Cette étude explore comment l'intelligence artificielle transforme les pratiques d'enseignement et d'apprentissage dans l'enseignement supérieur. Les auteurs révèlent un écart considérable entre les potentialités vantées par les promoteurs de l'IA et la réalité vécue par les enseignants et les étudiants.
L'enseignement supérieur fait face à une triple pression : massification des effectifs, exigence d'individualisation des parcours et accélération technologique. L'IA s'est imposée dans ce contexte comme une réponse séduisante, capable en théorie d'adapter les contenus à chaque apprenant, de corriger automatiquement les copies et de libérer l'enseignant des tâches répétitives. Mais qu'en est il dans les faits ?

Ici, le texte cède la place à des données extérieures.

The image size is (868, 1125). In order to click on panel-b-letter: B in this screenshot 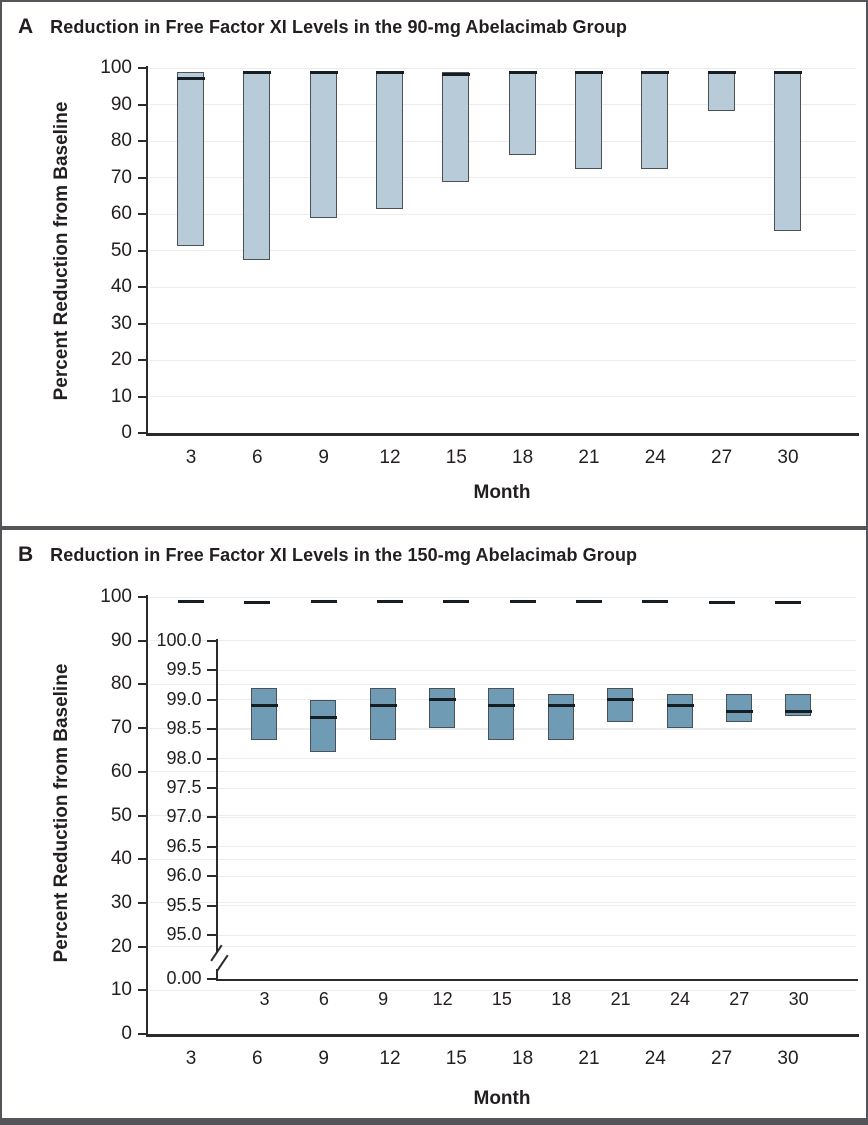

Les auteurs mobilisent les théories de l'adoption technologique (TAM, UTAUT) pour structurer leur analyse. Ils postulent que l'impact de l'IA sur l'éducation ne dépend pas seulement des caractéristiques de l'outil mais aussi de l'utilité perçue par les enseignants, de leur sentiment de compétence technique et du soutien institutionnel dont ils bénéficient. Sans ces conditions, la technologie reste un gadget inutilisé.
L'étude combine une revue systématique de la littérature récente avec des données qualitatives issues d'entretiens auprès d'enseignants universitaires. Cette approche mixte permet de croiser les tendances globales identifiées dans les publications avec les expériences vécues sur le terrain. Les entretiens révèlent des nuances que les articles quantitatifs ne captent pas.
Les bénéfices documentés sont réels mais circonscrits : les systèmes de tutorat intelligent améliorent les performances dans les disciplines procédurales (mathématiques, langues), les outils d'analyse prédictive permettent de repérer les étudiants en difficulté. En revanche, dans les disciplines interprétatives (philosophie, histoire, littérature), l'IA peine à apporter une valeur ajoutée pédagogique et les enseignants expriment des réserves profondes.
Le résultat le plus frappant concerne l'identité enseignante. Plusieurs participants expriment la crainte que l'IA ne réduise leur rôle à celui de superviseur technique, vidant leur métier de sa dimension relationnelle et intellectuelle. L'IA ne menace pas seulement des tâches : elle menace le sens que les enseignants donnent à leur travail.
Si vous pilotez la transformation numérique d'un établissement ou d'un département de formation, commencez par associer les enseignants à la sélection des outils d'IA. Leur expertise disciplinaire et leur connaissance des étudiants sont irremplaçables pour distinguer les cas où l'IA apporte une valeur réelle de ceux où elle n'est qu'un écran de fumée.
Yetik (2025). The Impact of Artificial Intelligence on University Teaching Processes: An Analysis Based on Faculty Perspectives
Farrelly et al. (2024). Generative Artificial Intelligence: Implications and Considerations for Higher Education Practice
Baxter et al. (2025). Artificially Intelligent Colleagues: Assessing Lecturers' Perspectives on Generative Artificial Intelligence in UK Higher Education
Référence : Exploring the impact of artificial intelligence on teaching and learning in higher education. (2024).